** Data provided follows **
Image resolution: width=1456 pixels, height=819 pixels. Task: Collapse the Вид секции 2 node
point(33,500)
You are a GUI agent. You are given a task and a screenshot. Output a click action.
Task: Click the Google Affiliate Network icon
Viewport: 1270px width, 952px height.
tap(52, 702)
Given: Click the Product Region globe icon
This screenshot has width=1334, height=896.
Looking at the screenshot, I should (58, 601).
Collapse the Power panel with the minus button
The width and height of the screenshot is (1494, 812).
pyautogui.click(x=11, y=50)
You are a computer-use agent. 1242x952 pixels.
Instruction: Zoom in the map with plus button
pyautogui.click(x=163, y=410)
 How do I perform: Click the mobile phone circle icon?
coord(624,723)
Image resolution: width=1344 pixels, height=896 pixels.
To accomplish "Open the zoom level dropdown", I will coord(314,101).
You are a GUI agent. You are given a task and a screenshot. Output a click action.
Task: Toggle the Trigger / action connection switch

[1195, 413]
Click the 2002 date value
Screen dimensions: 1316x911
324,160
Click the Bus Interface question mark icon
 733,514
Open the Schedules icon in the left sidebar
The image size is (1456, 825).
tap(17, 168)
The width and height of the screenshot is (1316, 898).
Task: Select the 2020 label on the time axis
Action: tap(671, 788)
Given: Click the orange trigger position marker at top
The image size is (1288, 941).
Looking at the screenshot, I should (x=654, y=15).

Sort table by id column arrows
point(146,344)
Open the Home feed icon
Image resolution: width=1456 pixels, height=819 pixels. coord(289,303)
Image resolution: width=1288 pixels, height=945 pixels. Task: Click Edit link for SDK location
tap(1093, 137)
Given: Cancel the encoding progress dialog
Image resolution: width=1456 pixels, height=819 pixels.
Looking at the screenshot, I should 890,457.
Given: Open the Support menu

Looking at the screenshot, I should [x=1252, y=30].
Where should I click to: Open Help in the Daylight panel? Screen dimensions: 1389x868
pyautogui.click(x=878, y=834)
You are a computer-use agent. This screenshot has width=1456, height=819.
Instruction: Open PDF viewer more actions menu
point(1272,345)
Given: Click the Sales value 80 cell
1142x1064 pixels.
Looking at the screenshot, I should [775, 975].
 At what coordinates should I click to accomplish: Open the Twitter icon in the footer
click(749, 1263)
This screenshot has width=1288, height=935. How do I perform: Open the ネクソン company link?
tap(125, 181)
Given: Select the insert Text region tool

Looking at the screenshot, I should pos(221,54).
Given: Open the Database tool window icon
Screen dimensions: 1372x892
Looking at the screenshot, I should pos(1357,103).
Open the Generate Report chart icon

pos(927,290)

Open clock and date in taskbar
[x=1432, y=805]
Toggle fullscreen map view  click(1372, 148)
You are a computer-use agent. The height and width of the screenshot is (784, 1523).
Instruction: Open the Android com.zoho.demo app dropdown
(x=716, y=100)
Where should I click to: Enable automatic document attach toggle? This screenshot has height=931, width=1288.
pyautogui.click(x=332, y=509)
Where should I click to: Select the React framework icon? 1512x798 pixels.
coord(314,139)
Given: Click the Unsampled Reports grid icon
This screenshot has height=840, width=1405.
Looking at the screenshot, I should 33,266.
** End of Data provided **
Problem description >> Among the entries, count how many lines hold the string "agent", then state only that number.

Exercise output >> 5